The Thoreau Society is an organization dedicated to American writer Henry David Thoreau. Founded in 1941, it is the oldest and largest organization dedicated to an American author. It is based in Concord, Massachusetts, United States, at the Wheeler-Minot Farmhouse where Thoreau was born in 1817. With members from all 50 states and countries around the world, the Society disseminates knowledge about Thoreau by collecting books, manuscripts, and artifacts relating to Thoreau and his contemporaries, by encouraging the use of its extensive collections, and by publishing two periodicals, the Thoreau Society Bulletin and the Concord Saunterer.

The Thoreau Society archives are housed at the Walden Woods Project's Thoreau Institute Library in Lincoln, Massachusetts. This repository includes the collections of Walter Harding and Raymond Adams, two of the foremost authorities on Thoreau and founders of the Thoreau Society; and those of Roland W. Robbins, who uncovered Thoreau's Walden house site.

== Mission ==
- To stimulate interest in and foster education about Thoreau's life, works, and philosophy and his place in his world and ours,
- To encourage research on Thoreau's life and writings,
- To act as a repository for Thoreauviana and material relevant to Thoreau,
- And to advocate for the preservation of Thoreau Country.

== Members ==

Thoreau Society members represent a broad range of professions, interests, and hometowns across the United States and around the world. They are connected by the conviction that Thoreau had important things to say and crucial questions to ask that are just as significant now as in Thoreau's lifetime.

Through its programs, publications and projects, The Thoreau Society is committed to preserving Thoreau's legacy and encouraging people to think about how they live their lives.

==Activities==
The society hosts educational programs, including lectures, classes, and performances in Thoreau's hometown of Concord, often in collaboration with other historical, literary, environmental and educational organizations. They also offer trips to places associated with Thoreau, from half-day hikes to multi-day outings. Past locations have included Mount Katahdin, Cape Cod, Harpers Ferry, Mount Monadnock and Concord sites such as Egg Rock, Fairhaven Bay, Gowing's Swamp and Sleepy Hollow Cemetery.

The society hosts annual sessions devoted to Thoreau at academic conferences hosted by the Modern Language Association and the American Literature Association. They also provide workshops for educators and the general public in Concord and beyond.
Coordinated by members, other Thoreau Society projects and events take place in communities across the country and around the world.

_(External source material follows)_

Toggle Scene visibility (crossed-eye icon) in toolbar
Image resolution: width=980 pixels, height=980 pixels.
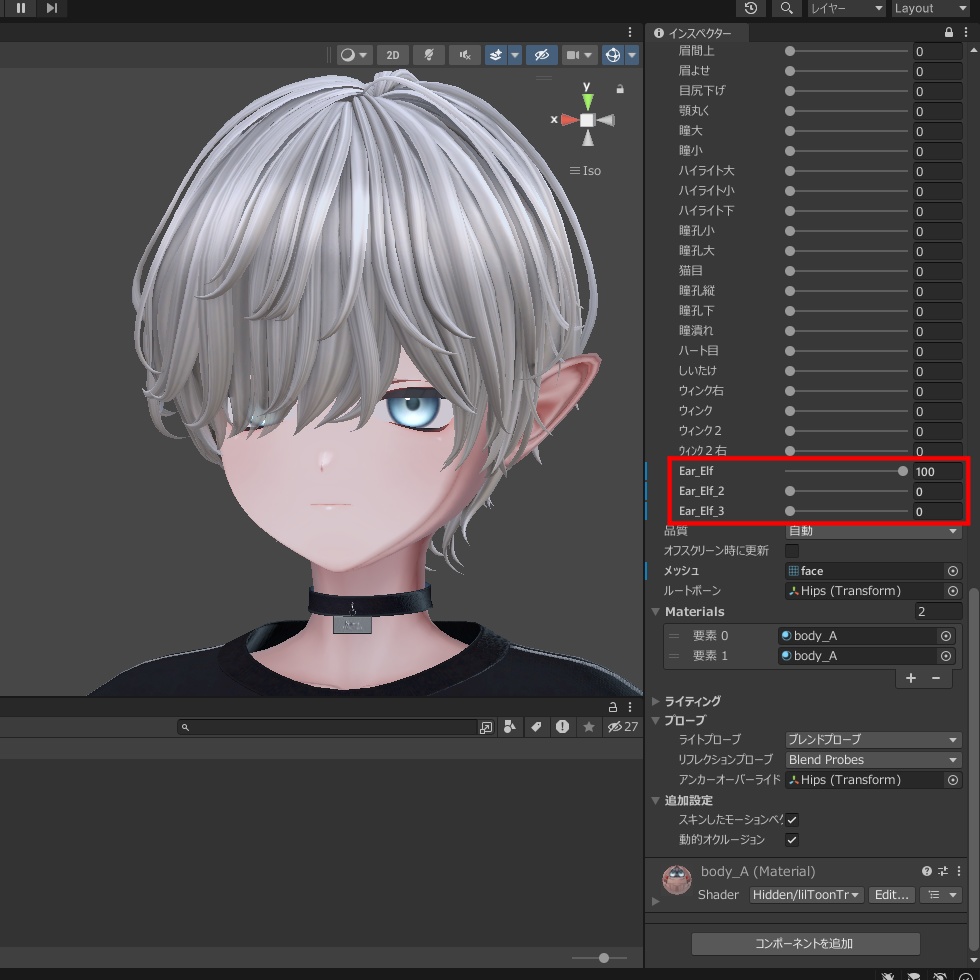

Among their largest offerings is the Annual Gathering. This event provides four days of indoor and outdoor sessions and excursions in and around Concord focused on a different theme each year. The Thursday–Sunday program is scheduled in early July.

== Publications ==

=== Thoreau Society Bulletin ===
A quarterly publication with Society news, additions to the Thoreau bibliography, and short articles on Thoreau and related topics. Edited by Brent Ranalli.

=== Concord Saunterer ===
An annual scholarly journal featuring in-depth essays on Thoreau, his times and his contemporaries, and his influence today. Edited by John J. Kucich.

=== Books ===
The Society publishes and sponsors the publication of original Thoreau-related books and reprints of selected hard-to-find titles about Thoreau.

=== The collections ===
The Thoreau Society owns several important collections, including the papers of Walter Harding, Raymond Adams, and Roland Robbins, which are housed at the Thoreau Institute at Walden Woods. This research facility, founded through a collaboration between the Walden Woods Project and The Thoreau Society, is managed by the Walden Woods Project.